Charles Francis Colcord - Later Years and Death

Later Years and Death

By the 1920s, Colcord was a wealthy man. He learned of opportunities for cattle ranching in southern Delaware County, Oklahoma and built a 2,000-acre (810 ha) ranch there. Nearby a little community was springing up that was named after the rancher in February 1930. Mr. Colcord employed many local residents of Colcord, Oklahoma and was very important to the spirit and economy of the growing town.

In 1933, Colcord had his last episode with lawbreakers. A close friend of his, Charles Urschel, was kidnapped by Machine Gun Kelly and his gang and held for ransom, not uncommon in those Depression days. Colcord called a meeting at the Colcord Building of the richest men in Oklahoma City and put together a large reward. Kelly was eventually captured, and Charles Urschel was returned unharmed.

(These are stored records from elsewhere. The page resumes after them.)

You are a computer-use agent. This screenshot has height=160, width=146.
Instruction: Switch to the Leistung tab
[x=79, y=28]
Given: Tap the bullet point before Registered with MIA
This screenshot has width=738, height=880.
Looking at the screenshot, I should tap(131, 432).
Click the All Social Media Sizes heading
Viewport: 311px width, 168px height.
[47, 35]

A Democrat in politics, Colcord was president of the Oklahoma City Chamber of Commerce in 1914 and president of the Oklahoma Historical Society during the 1920s and 1930s until his death. He was inducted into the Oklahoma Hall of Fame in 1929 and had achieved the thirty-second degree of the Masonic Order. He was also a member of the Oklahoma Consistory of the Valley of Guthrie, the Indian Temple, Ancient Arabic Order of the Nobles of the Mystic Shrine, and the Golf and Country Club.

A few months before his death, as president of the Historical Society, Oklahoma's "First Citizen" gave an address at a reunion of the Medicine Lodge Peace Treaty pioneers that gave remarkable insight into the history of the Great Plains.

He died in 1934 at age 75 at his Delaware County ranch; with a police honor guard, his body lay in state in the rotunda of the Oklahoma Historical Society building. At his death, his estate was unofficially valued at $1.5 million, the equivalent of about $24 million in 2009. He is buried with his wife, Charles F. Colcord Jr. (1888–1900), W. R. Colcord (1827–1901), Sidney B. Clay (1847–1918) and Rena (Piner) Colcord (1886–1938) in Oklahoma City's Fairlawn Cemetery.

His tombstone reads:

"His life was gentle, and the elements
So mix'd in him, that Nature might stand up —
And say to all the world, 'This was a man'."